Upaya lain melalui investigasi kontak, petugas kesehatan atau kader mendatangi tempat tinggal pasien, mencari apakah ada anggota keluarga lainnya serumah yang tertular atau justru menjadi sumber penularan.
Informasi tentang adanya pasien TBC diperoleh dari puskesmas atau dokter praktik/klinik yang melapor ke puskesmas melalui jejaring kerjasama antara praktik dokter dan puskesmas.Â
Investigasi kontak perlu dukungan dan kerjasama dengan masyarakat, agar petugas yang datang ke rumah dapat diterima dengan baik dan bila ada anggota keluarga yang terduga TBC (presumptive TB) mau dirujuk segera ke puskesmas.
Upaya pencegahan dan promosi dilakukan dengan cara membuat ruangan dirumah berventilasi baik (udara mengalir minimal 12 kali per jamnya) dan mempermudah sinar matahari menerangi ruangan secara efektif.

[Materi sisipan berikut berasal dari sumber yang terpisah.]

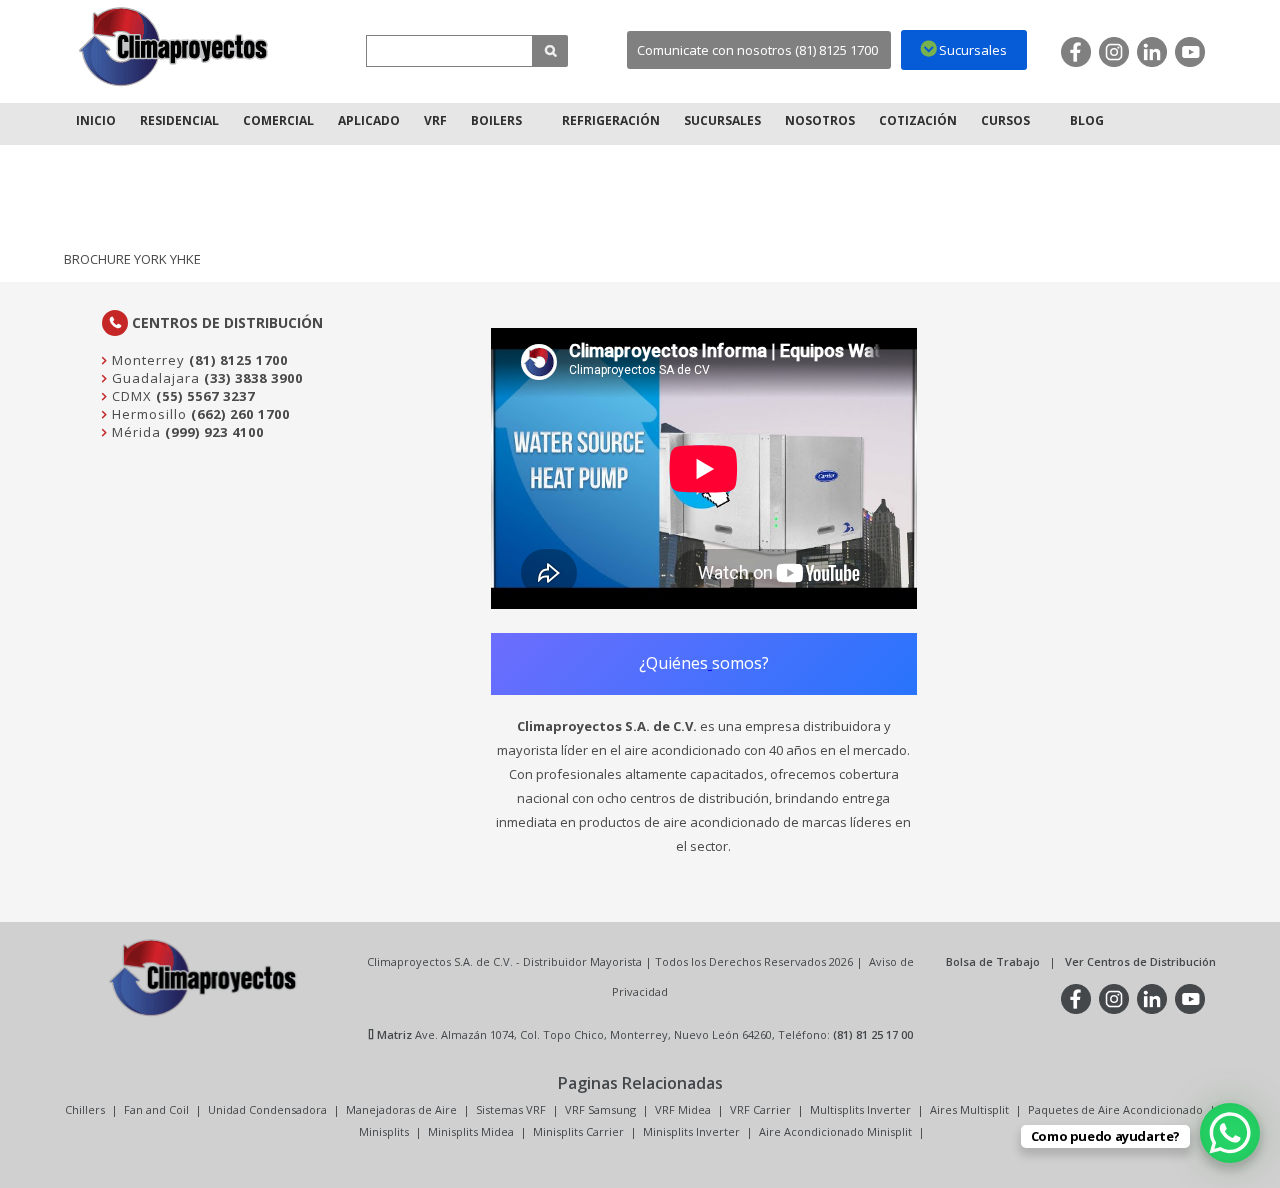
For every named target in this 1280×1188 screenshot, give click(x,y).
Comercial (278, 120)
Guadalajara (154, 378)
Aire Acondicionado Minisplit (835, 1131)
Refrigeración (611, 120)
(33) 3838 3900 (253, 378)
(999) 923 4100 (214, 432)
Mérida (134, 432)
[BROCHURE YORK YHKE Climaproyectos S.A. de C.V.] (174, 46)
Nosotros (820, 120)
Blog (1087, 120)
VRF (435, 120)
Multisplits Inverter (860, 1109)
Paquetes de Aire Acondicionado (1115, 1109)
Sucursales (722, 120)
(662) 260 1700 (240, 414)
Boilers (496, 120)
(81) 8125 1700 (238, 360)
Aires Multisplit (969, 1109)
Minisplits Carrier (578, 1131)
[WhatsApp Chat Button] (1230, 1133)
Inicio (96, 120)
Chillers (85, 1109)
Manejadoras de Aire (401, 1109)
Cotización (918, 120)
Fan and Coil (156, 1109)
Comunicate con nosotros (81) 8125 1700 (757, 50)
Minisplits (384, 1131)
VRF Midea (683, 1109)
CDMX (130, 396)
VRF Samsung (600, 1109)
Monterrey (146, 360)
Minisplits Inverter (691, 1131)
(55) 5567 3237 (205, 396)
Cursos (1005, 120)
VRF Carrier (760, 1109)
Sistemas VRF (511, 1109)
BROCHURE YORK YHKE (132, 259)
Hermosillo (147, 414)
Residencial (179, 120)
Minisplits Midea (471, 1131)
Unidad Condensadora (267, 1109)
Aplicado (369, 120)
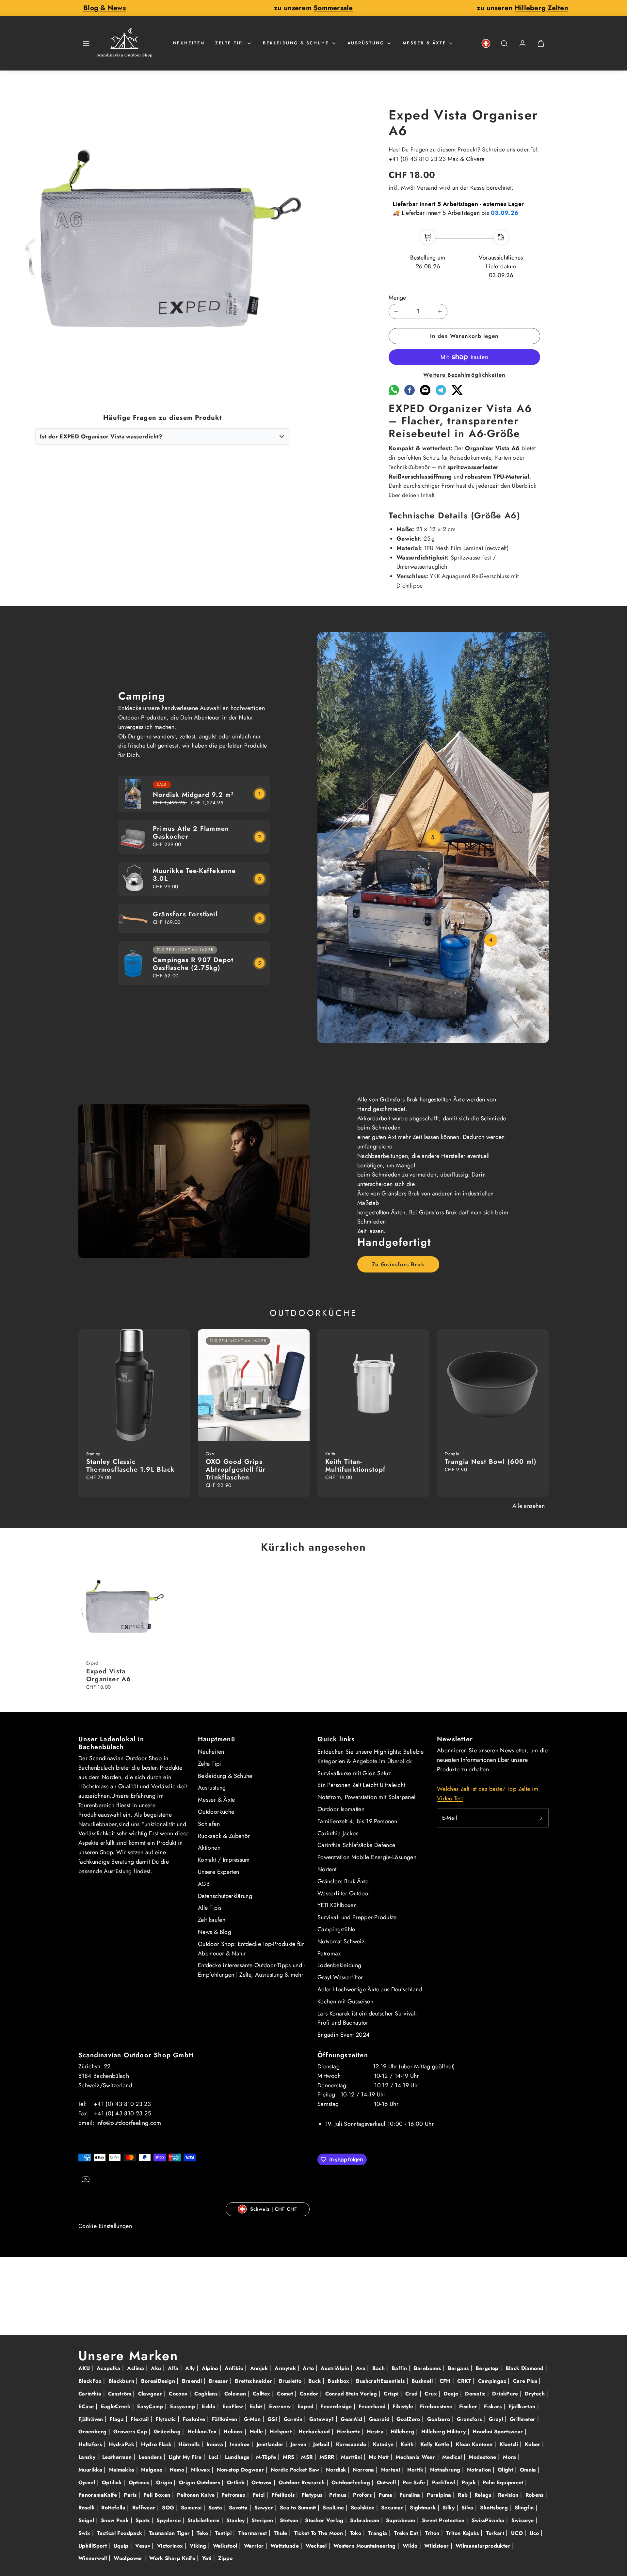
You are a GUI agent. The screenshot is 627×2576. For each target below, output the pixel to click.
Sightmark (424, 2507)
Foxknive (195, 2419)
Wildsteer (437, 2546)
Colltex (262, 2393)
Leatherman (118, 2457)
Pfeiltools (283, 2495)
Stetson (290, 2520)
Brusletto (291, 2381)
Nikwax (201, 2469)
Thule (281, 2533)
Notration (480, 2469)
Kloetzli (509, 2444)
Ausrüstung (365, 43)
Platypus (312, 2495)
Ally (191, 2368)
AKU (84, 2368)
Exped (306, 2406)
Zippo (225, 2558)
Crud (412, 2393)
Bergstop (487, 2368)
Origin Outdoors (200, 2482)
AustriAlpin (336, 2368)
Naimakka (122, 2469)
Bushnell (422, 2381)
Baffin (400, 2368)
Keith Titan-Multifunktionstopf (355, 1465)
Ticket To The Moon (319, 2533)
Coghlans (206, 2393)
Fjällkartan (523, 2406)
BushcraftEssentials (381, 2381)
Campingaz (493, 2381)
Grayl (497, 2419)
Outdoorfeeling (351, 2482)
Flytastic (167, 2419)
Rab (463, 2495)
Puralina (410, 2495)
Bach (379, 2368)
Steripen (263, 2520)
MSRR (327, 2457)
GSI (273, 2419)
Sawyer (264, 2507)
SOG (169, 2507)
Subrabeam (365, 2520)
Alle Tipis (210, 1908)
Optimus (140, 2482)
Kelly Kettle (435, 2444)
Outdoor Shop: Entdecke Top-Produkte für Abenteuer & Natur (251, 1949)
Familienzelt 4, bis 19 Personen (357, 1821)
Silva (468, 2507)
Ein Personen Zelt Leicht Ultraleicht (361, 1785)
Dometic (476, 2393)
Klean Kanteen (475, 2444)
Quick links (336, 1739)
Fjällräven (91, 2419)
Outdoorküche (216, 1812)
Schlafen (209, 1824)
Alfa (174, 2368)
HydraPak (122, 2444)
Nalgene (152, 2469)
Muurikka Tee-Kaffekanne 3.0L (194, 874)
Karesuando (352, 2444)
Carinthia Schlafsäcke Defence (356, 1845)
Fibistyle (404, 2406)
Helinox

Di fasilitas pelayanan kesehatan khususnya ditempat berkumpulnya pasien, seperti di loket pendaftaran, diterapkan strategi TemPO (Temukan, Pisahkan dan Obati dengan tepat), yaitu bila ditemukan pasien batuk, diberikan masker, dipisahkan dari pasien lain dan diprioritaskan untuk memperoleh pengobatan, sehingga pasien dapat segera pulang.
Skrining dapat digunakan untuk menemukan kasus terduga TBC, dilakukan pada populasi tertentu yang diprakirakan merupakan hotspot TB, misalnya didaerah kumuh padat penduduk, pondokan, lapas rutan, barak. Skrining yang dilakukan saat seleksi penerimaan calon pekerja, calon mahawiswa dan lain lain, bila ditemukan terduga TBC harus dilaporkan ke puskesmas atau rumah sakit untuk pemeriksaan lebih lanjut.
Menurut data hanya 1% dokter praktik pribadi/klinik; 62% RS pemerintah dan 30% rumah sakit swasta yang melaporkan kasus TBC.
Dokter praktik pribadi/klinik enggan melaporkan karena harus mengisi formulir pencatatan dan pelaporan yang sangat rumit dan banyak isiannya, disamping itu standar prosedur pelaporan belum diatur dengan baik, apakah dokter praktik yang datang melapor ke puskesmas atau petugas puskesmas yang datang mengambil laporannya.Â
Bagi rumah sakit seharusnya tidak ada kendala, karena sistem pelaporan sudah terbangun dengan baik, namun kenyataannya masih banyak yang tidak melaporkan. Dalam hal ini peran dinas kesehatan kabupaten/kota perlu ditingkatkan, melakukan monitoring evaluasi yang ketat dan memberikan sangsi bagi yang tidak melaporkan.
Saat ini sebagian dari kendala pencatatan dan pelaporan sudah dapat diatasi, dengan diperkenalkannya aplikasi wifi TB. Dokter dapat mengunduh dan verifikasi melalui email ke puskesmas setempat agar dapat menggunakannya. Namun sosialisasi wifi TB masih sangat kurang, sehingga hanya sebagian kecil dokter praktik dan klinik yang menggunakannya.